Main currency pairs not much changed

The euro and sterling have been essentially moving sideways against the dollar since bouncing off their lows earlier in the week. The single currency is trading at around $1.0290 this morning, little changed from yesterday morning, while the pound has slipped to around $1.2190 (from over $1.22) on the back of weaker than expected UK retail sales for December released a short while ago. This leaves EURGBP a touch firmer at about £0.8440, within the £0.84 to £0.8450 range that has prevailed over the past few trading sessions.

Bonds rallied again yesterday helped by dovish Fed commentary.
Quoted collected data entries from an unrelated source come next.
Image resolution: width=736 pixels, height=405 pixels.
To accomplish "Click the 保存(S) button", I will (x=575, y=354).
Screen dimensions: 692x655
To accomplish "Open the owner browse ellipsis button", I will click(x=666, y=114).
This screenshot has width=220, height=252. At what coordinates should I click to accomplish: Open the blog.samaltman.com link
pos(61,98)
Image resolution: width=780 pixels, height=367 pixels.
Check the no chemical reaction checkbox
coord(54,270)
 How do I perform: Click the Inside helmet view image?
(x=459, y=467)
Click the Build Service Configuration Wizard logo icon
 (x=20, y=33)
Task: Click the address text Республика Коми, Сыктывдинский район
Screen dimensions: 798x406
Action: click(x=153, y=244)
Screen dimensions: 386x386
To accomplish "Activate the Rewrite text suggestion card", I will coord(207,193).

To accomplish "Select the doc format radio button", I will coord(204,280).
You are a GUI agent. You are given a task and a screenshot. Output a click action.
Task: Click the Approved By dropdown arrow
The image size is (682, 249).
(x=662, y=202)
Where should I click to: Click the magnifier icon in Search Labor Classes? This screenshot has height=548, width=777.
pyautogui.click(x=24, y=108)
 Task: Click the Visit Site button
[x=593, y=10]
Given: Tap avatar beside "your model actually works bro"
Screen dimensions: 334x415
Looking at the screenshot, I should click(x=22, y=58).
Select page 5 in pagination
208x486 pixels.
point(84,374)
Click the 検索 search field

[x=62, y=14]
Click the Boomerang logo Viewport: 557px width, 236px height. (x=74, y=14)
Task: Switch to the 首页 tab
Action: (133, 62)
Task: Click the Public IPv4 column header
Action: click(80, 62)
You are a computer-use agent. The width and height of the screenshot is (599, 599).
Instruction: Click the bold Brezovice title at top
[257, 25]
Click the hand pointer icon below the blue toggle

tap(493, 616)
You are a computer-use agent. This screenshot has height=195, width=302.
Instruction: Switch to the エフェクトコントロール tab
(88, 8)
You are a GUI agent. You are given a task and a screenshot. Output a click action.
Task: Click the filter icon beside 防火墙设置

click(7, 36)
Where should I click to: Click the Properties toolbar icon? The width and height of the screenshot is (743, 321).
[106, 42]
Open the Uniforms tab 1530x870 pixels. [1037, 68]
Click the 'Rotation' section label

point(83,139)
US 2- and 10-year yields both fell by around 5bps, the latter now down around 15bps since last week’s close, while equivalent UK yields fell by around 8bps and 5bps respectively, bringing the decline in 10-year yields since Tuesday’s highs to 20bps. German yields saw more modest declines, of around 2-3bps. Meanwhile, in equity markets, European stocks had another very positive session, advancing by 1.5%, but US indices finished in the red.

Fed Governor Waller said “the inflation data we got (on Wednesday) was very good (and) if we continue getting numbers like that, it’s reasonable to think rate cuts could happen in the first half of the year,” adding that he wouldn’t entirely rule out a cut at the Fed’s next but one meeting in March. The market has brought forward the expected timing of a rate cut but not to as soon as March, though it is toying with the idea of a possible June move.

Yesterday’s retail sales in the US were a little softer than expected, but spending still rose by 0.4% in December following an upwardly revised increase of 0.8% in November. The Atlanta Fed’s latest estimate of the run rate for GDP growth in Q4 is now 3% (annualised rate), the same as the Q3 outturn, with consumer spending the main driver.

In the UK, retail sales fell by 0.3% in December according to this morning’s data, much weaker than the 0.4% increase expected, and followed a downward revised gain of just 0.1% in November. Sales volumes over the three months to December fell by 0.8% from the three months to September, which will have weighed on overall GDP growth in the final quarter of last year.

Looking to the day ahead, economic data scheduled include industrial production and housing starts in the US and a final reading of Euro area inflation in December (the flash reading showed headline inflation nudged up to 2.4% from 2.2% in November, while core inflation remained at 2.7%),  while the IMF publishes its interim World Economic Outlook.